**Instructions for the task**
Every record shown here must be duplicated without change.

##### Material provided #####

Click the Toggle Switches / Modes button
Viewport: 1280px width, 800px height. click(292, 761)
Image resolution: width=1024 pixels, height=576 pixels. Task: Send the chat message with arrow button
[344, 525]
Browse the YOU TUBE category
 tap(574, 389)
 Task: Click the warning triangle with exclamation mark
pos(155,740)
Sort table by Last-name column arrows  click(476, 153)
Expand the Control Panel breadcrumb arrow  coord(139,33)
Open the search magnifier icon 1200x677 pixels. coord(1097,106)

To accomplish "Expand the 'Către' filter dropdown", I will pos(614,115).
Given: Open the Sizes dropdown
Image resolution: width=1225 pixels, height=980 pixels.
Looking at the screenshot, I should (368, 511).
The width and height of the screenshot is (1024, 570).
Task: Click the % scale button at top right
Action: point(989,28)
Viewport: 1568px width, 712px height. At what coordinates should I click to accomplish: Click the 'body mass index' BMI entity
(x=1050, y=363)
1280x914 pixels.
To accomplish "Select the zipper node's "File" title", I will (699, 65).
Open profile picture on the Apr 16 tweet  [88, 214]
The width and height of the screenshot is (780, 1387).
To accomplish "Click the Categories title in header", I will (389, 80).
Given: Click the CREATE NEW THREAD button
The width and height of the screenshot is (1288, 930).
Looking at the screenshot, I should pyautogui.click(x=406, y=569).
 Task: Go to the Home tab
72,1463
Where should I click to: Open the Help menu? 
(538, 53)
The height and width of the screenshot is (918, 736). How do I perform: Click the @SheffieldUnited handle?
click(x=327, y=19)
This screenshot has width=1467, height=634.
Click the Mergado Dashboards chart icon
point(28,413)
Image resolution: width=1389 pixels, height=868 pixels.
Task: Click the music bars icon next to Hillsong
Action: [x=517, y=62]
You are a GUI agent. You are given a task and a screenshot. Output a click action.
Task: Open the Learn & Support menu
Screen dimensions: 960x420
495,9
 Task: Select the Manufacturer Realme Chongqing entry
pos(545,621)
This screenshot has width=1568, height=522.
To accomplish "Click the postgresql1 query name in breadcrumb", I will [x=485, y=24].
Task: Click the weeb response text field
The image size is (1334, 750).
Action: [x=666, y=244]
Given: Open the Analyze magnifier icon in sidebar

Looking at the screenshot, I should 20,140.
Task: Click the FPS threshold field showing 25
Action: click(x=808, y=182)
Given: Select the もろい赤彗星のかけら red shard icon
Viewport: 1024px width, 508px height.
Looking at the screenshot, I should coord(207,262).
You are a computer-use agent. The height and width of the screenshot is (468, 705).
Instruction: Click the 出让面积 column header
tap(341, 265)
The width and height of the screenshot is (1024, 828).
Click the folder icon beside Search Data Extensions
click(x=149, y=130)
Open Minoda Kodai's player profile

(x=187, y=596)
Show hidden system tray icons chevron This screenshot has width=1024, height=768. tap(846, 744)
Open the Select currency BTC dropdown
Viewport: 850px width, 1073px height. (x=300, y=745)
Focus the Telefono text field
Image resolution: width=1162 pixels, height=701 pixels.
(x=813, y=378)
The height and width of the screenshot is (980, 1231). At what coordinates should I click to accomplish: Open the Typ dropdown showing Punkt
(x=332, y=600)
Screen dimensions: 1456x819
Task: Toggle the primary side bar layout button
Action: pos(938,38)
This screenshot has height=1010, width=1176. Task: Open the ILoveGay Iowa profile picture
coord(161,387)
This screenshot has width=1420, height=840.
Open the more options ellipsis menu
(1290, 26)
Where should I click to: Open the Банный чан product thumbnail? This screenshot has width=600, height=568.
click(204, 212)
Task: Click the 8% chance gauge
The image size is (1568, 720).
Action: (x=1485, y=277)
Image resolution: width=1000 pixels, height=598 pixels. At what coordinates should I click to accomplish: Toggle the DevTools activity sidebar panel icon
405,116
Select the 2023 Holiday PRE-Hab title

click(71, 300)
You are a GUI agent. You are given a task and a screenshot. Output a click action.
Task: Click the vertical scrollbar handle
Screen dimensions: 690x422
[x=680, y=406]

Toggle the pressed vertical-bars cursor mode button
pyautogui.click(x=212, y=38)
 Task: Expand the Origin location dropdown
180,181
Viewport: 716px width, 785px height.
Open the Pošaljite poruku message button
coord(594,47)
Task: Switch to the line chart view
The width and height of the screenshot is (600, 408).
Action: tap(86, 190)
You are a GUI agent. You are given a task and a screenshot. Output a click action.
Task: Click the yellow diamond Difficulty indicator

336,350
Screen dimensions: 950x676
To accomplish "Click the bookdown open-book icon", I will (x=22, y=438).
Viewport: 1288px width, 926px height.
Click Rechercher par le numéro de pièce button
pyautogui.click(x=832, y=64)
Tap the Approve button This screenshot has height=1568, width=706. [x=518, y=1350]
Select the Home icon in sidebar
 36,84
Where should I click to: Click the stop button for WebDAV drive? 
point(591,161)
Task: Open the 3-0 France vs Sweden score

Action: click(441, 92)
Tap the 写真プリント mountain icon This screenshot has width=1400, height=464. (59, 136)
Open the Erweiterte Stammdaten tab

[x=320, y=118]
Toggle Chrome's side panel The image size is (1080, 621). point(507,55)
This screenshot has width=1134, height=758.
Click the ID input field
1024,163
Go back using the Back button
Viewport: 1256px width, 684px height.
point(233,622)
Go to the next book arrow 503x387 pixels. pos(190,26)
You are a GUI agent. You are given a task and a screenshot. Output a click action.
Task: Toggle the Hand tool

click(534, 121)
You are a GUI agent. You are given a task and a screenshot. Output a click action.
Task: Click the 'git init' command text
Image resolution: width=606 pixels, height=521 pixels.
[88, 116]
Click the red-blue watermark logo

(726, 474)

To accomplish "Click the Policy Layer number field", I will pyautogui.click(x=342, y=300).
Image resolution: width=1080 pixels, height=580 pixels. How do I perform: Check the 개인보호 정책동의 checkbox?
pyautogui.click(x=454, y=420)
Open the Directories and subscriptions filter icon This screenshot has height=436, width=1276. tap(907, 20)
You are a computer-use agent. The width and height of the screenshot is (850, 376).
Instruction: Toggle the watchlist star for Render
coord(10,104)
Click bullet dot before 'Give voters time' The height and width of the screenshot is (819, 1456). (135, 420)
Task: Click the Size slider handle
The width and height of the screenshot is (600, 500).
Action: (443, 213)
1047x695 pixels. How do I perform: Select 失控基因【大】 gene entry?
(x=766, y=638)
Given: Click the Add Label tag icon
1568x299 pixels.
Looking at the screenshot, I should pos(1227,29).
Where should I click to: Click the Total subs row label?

#####

**Solution below**
Click the Toggle Switches / Modes button
Viewport: 1280px width, 800px height. click(292, 761)
Image resolution: width=1024 pixels, height=576 pixels. Task: Send the chat message with arrow button
[344, 525]
Browse the YOU TUBE category
 tap(574, 389)
 Task: Click the warning triangle with exclamation mark
pos(155,740)
Sort table by Last-name column arrows  click(476, 153)
Expand the Control Panel breadcrumb arrow  coord(139,33)
Open the search magnifier icon 1200x677 pixels. coord(1097,106)

To accomplish "Expand the 'Către' filter dropdown", I will pos(614,115).
Given: Open the Sizes dropdown
Image resolution: width=1225 pixels, height=980 pixels.
Looking at the screenshot, I should (368, 511).
The width and height of the screenshot is (1024, 570).
Task: Click the % scale button at top right
Action: point(989,28)
Viewport: 1568px width, 712px height. At what coordinates should I click to accomplish: Click the 'body mass index' BMI entity
(x=1050, y=363)
1280x914 pixels.
To accomplish "Select the zipper node's "File" title", I will (699, 65).
Open profile picture on the Apr 16 tweet  [88, 214]
The width and height of the screenshot is (780, 1387).
To accomplish "Click the Categories title in header", I will (389, 80).
Given: Click the CREATE NEW THREAD button
The width and height of the screenshot is (1288, 930).
Looking at the screenshot, I should pyautogui.click(x=406, y=569).
 Task: Go to the Home tab
72,1463
Where should I click to: Open the Help menu? 
(538, 53)
The height and width of the screenshot is (918, 736). How do I perform: Click the @SheffieldUnited handle?
click(x=327, y=19)
This screenshot has width=1467, height=634.
Click the Mergado Dashboards chart icon
point(28,413)
Image resolution: width=1389 pixels, height=868 pixels.
Task: Click the music bars icon next to Hillsong
Action: [x=517, y=62]
You are a GUI agent. You are given a task and a screenshot. Output a click action.
Task: Open the Learn & Support menu
Screen dimensions: 960x420
495,9
 Task: Select the Manufacturer Realme Chongqing entry
pos(545,621)
This screenshot has width=1568, height=522.
To accomplish "Click the postgresql1 query name in breadcrumb", I will [x=485, y=24].
Task: Click the weeb response text field
The image size is (1334, 750).
Action: [x=666, y=244]
Given: Open the Analyze magnifier icon in sidebar

Looking at the screenshot, I should 20,140.
Task: Click the FPS threshold field showing 25
Action: click(x=808, y=182)
Given: Select the もろい赤彗星のかけら red shard icon
Viewport: 1024px width, 508px height.
Looking at the screenshot, I should coord(207,262).
You are a computer-use agent. The height and width of the screenshot is (468, 705).
Instruction: Click the 出让面积 column header
tap(341, 265)
The width and height of the screenshot is (1024, 828).
Click the folder icon beside Search Data Extensions
click(x=149, y=130)
Open Minoda Kodai's player profile

(x=187, y=596)
Show hidden system tray icons chevron This screenshot has width=1024, height=768. tap(846, 744)
Open the Select currency BTC dropdown
Viewport: 850px width, 1073px height. (x=300, y=745)
Focus the Telefono text field
Image resolution: width=1162 pixels, height=701 pixels.
(x=813, y=378)
The height and width of the screenshot is (980, 1231). At what coordinates should I click to accomplish: Open the Typ dropdown showing Punkt
(x=332, y=600)
Screen dimensions: 1456x819
Task: Toggle the primary side bar layout button
Action: pos(938,38)
This screenshot has height=1010, width=1176. Task: Open the ILoveGay Iowa profile picture
coord(161,387)
This screenshot has width=1420, height=840.
Open the more options ellipsis menu
(1290, 26)
Where should I click to: Open the Банный чан product thumbnail? This screenshot has width=600, height=568.
click(204, 212)
Task: Click the 8% chance gauge
The image size is (1568, 720).
Action: (x=1485, y=277)
Image resolution: width=1000 pixels, height=598 pixels. At what coordinates should I click to accomplish: Toggle the DevTools activity sidebar panel icon
405,116
Select the 2023 Holiday PRE-Hab title

click(71, 300)
You are a GUI agent. You are given a task and a screenshot. Output a click action.
Task: Click the vertical scrollbar handle
Screen dimensions: 690x422
[x=680, y=406]

Toggle the pressed vertical-bars cursor mode button
pyautogui.click(x=212, y=38)
 Task: Expand the Origin location dropdown
180,181
Viewport: 716px width, 785px height.
Open the Pošaljite poruku message button
coord(594,47)
Task: Switch to the line chart view
The width and height of the screenshot is (600, 408).
Action: tap(86, 190)
You are a GUI agent. You are given a task and a screenshot. Output a click action.
Task: Click the yellow diamond Difficulty indicator

336,350
Screen dimensions: 950x676
To accomplish "Click the bookdown open-book icon", I will (x=22, y=438).
Viewport: 1288px width, 926px height.
Click Rechercher par le numéro de pièce button
pyautogui.click(x=832, y=64)
Tap the Approve button This screenshot has height=1568, width=706. [x=518, y=1350]
Select the Home icon in sidebar
 36,84
Where should I click to: Click the stop button for WebDAV drive? 
point(591,161)
Task: Open the 3-0 France vs Sweden score

Action: click(441, 92)
Tap the 写真プリント mountain icon This screenshot has width=1400, height=464. (59, 136)
Open the Erweiterte Stammdaten tab

[x=320, y=118]
Toggle Chrome's side panel The image size is (1080, 621). point(507,55)
This screenshot has width=1134, height=758.
Click the ID input field
1024,163
Go back using the Back button
Viewport: 1256px width, 684px height.
point(233,622)
Go to the next book arrow 503x387 pixels. pos(190,26)
You are a GUI agent. You are given a task and a screenshot. Output a click action.
Task: Toggle the Hand tool

click(534, 121)
You are a GUI agent. You are given a task and a screenshot. Output a click action.
Task: Click the 'git init' command text
Image resolution: width=606 pixels, height=521 pixels.
[88, 116]
Click the red-blue watermark logo

(726, 474)

To accomplish "Click the Policy Layer number field", I will pyautogui.click(x=342, y=300).
Image resolution: width=1080 pixels, height=580 pixels. How do I perform: Check the 개인보호 정책동의 checkbox?
pyautogui.click(x=454, y=420)
Open the Directories and subscriptions filter icon This screenshot has height=436, width=1276. tap(907, 20)
You are a computer-use agent. The width and height of the screenshot is (850, 376).
Instruction: Toggle the watchlist star for Render
coord(10,104)
Click bullet dot before 'Give voters time' The height and width of the screenshot is (819, 1456). (135, 420)
Task: Click the Size slider handle
The width and height of the screenshot is (600, 500).
Action: (443, 213)
1047x695 pixels. How do I perform: Select 失控基因【大】 gene entry?
(x=766, y=638)
Given: Click the Add Label tag icon
1568x299 pixels.
Looking at the screenshot, I should pos(1227,29).
Where should I click to: Click the Total subs row label?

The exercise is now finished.